第一:MapReduce概述
- 优点
- 易于编程
- 良好的扩展
- 高容错性
- 适合PB级的海量离线处理
- 缺点
- 不擅长实时计算
毫米级返回处理结果
- 不擅长流式计算
MapReduce的数据源是静态的
- 不擅长DAG计算
map将结果存在hdfs中,不适合多次从hdfs读写来进行计算
第二:MapReduce编程模型
MapReduce将整个作业的运行过程分为两个阶段Map阶段和Reduce阶段
- map阶段由一定数量的map task组成
- 输入数据格式解析:inputFormat
- 文件分片方法
- 将分片数据解析成key/value对,默认是textInputFormat
- 输入数据处理:mapper
- 数据分组:partitioner
- Map task输出的数据交给哪个reduce task处理
- 默认实现:hash(key)mod R
- 本地处理:combiner
- 看做local reducer,通常与reducer的逻辑一致
- 减少mapper输入(磁盘io),网络传输(网络io)
- 结果可叠加才能使用例如sum。对应average就不行
- Reduce阶段由一定的reduce task组成
- 数据远程拷贝
- 数据按照key排序
- 数据处理:Reducer
- 数据输出格式:outputFormat
第三:MapReduce2.0架构及核心设计机制
- Client
通过client与yarn交互,提交MapReduce作业
- MRAppMaster
类似jobtracker。任务划分,申请资源二次分配给map task,reduce task,任务状态监控等
- ResourceManager
- NodeManager
- Container
- 容错性
- MRAppMaster挂了,由ResourceManager负责重启,默认2次
- map task,reduce task定期向MRAppMaster发送心跳,task挂掉,MRAppMaster重新申请资源运行,默认4次
- 数据计算本地行
- 数据与task同节点 >> 数据与task同机架不同节点 >> 数据与task跨机架不同节点。
- 推测执行机制
发现某个task运行慢,启动一个备份任务,取最先完成的结果
- 任务并行执行
第四:MapReduceJava编程
- Java编程(最原始的方法)
- Hadoop Streaming编程(支持多语言编程)
第五:项目实战
一:WordCount
- 代码
package com.dev4free.hadoop
import java.io.IOException
import java.util.StringTokenizer
import org.apache.hadoop.conf.Configuration
import org.apache.hadoop.fs.Path
import org.apache.hadoop.io.IntWritable
import org.apache.hadoop.io.Text
import org.apache.hadoop.mapreduce.Job
import org.apache.hadoop.mapreduce.Mapper
import org.apache.hadoop.mapreduce.Reducer
import org.apache.hadoop.mapreduce.lib.input.FileInputFormat
import org.apache.hadoop.mapreduce.lib.output.FileOutputFormat
import org.apache.hadoop.util.GenericOptionsParser
public class MyWordCount {
public static class WordCountMapper extends Mapper<Object, Text, Text, IntWritable>{
private static final IntWritable one = new IntWritable(1)
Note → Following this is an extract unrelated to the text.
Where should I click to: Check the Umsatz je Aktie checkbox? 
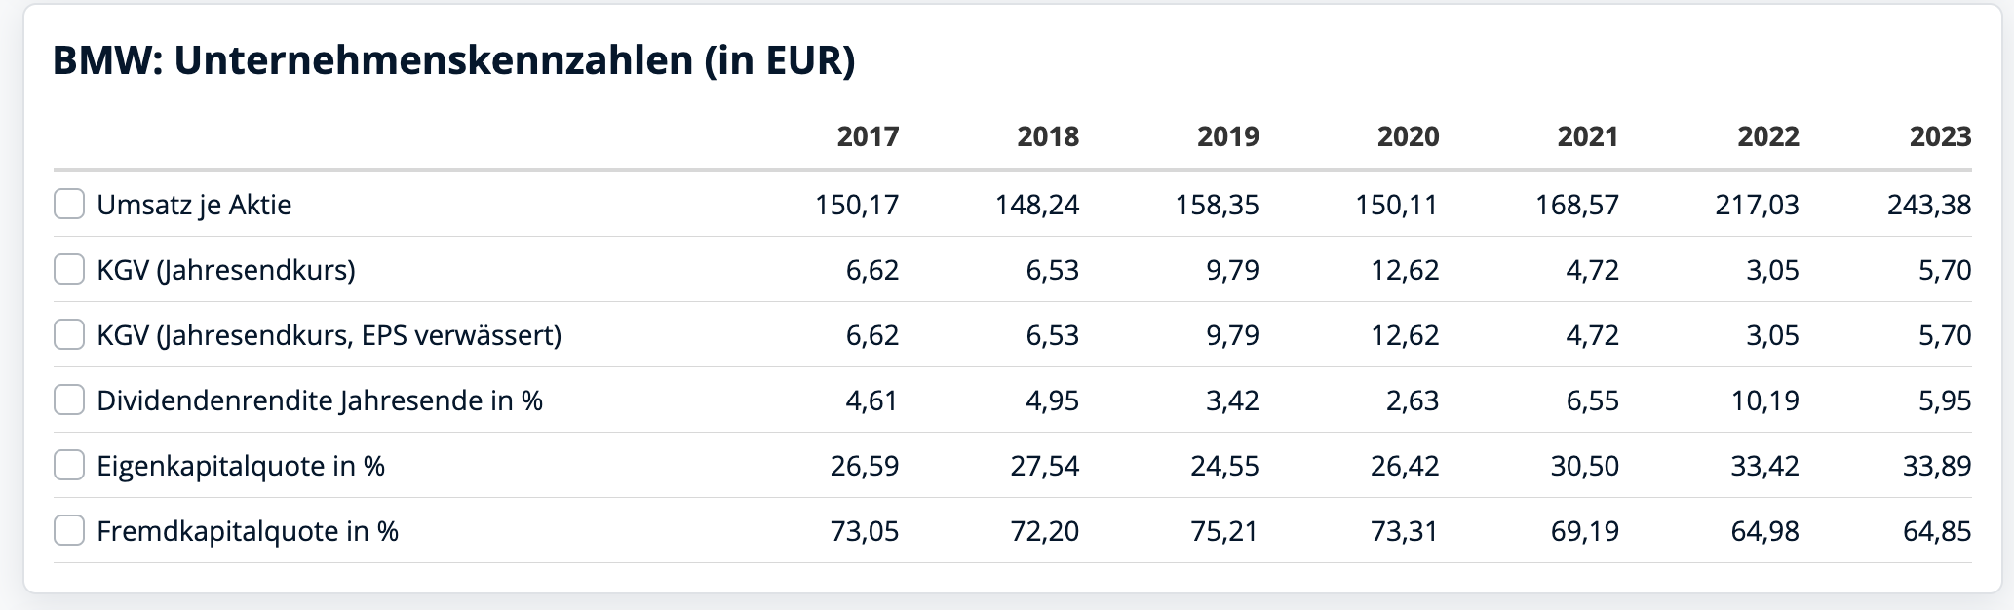pos(69,205)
private Text word = new Text()
public void map(Object key, Text value, Context context) throws IOException,InterruptedException
{
StringTokenizer line = new StringTokenizer(value.toString())
while (line.hasMoreTokens()) {
word.set(line.nextToken())
context.write(word, one)
}
}
}
public static class WordCountRducer extends Reducer<Text, IntWritable, Text, IntWritable> {
private static final IntWritable result = new IntWritable()
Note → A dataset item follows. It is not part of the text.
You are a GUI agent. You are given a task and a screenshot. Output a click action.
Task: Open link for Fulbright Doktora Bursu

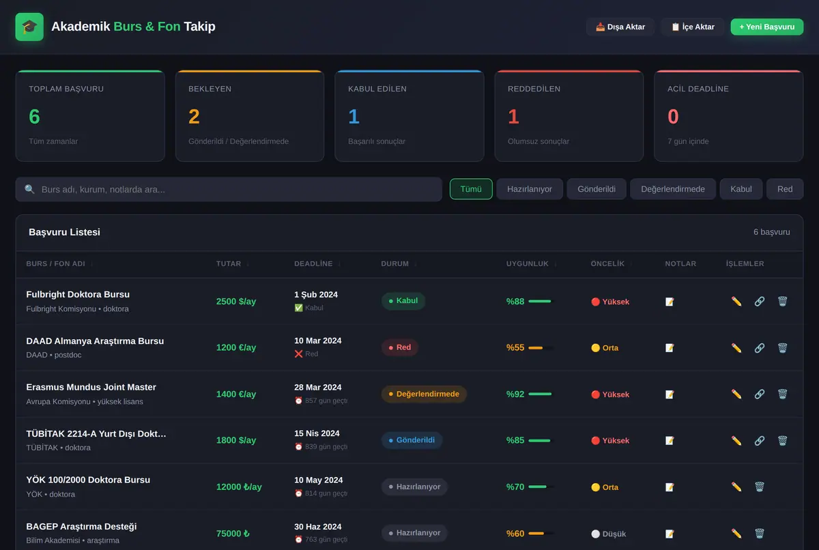pos(760,301)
public void reduce(Text key, Iterable<IntWritable> values,Context context) throws IOException,InterruptedException{
int sum = 0
for(IntWritable value:values){
sum = sum + value.get()
}
result.set(sum)
context.write(key, result)
}
}
public static void main(String[] args) throws Exception{
Configuration configuration = new Configuration()
String[] otherArgs = new GenericOptionsParser(configuration,args).getRemainingArgs()
if (otherArgs.length !=2) {
System.out.println("input path error")
System.exit(2)
}
Job job = Job.getInstance(configuration,"MyWordCounter")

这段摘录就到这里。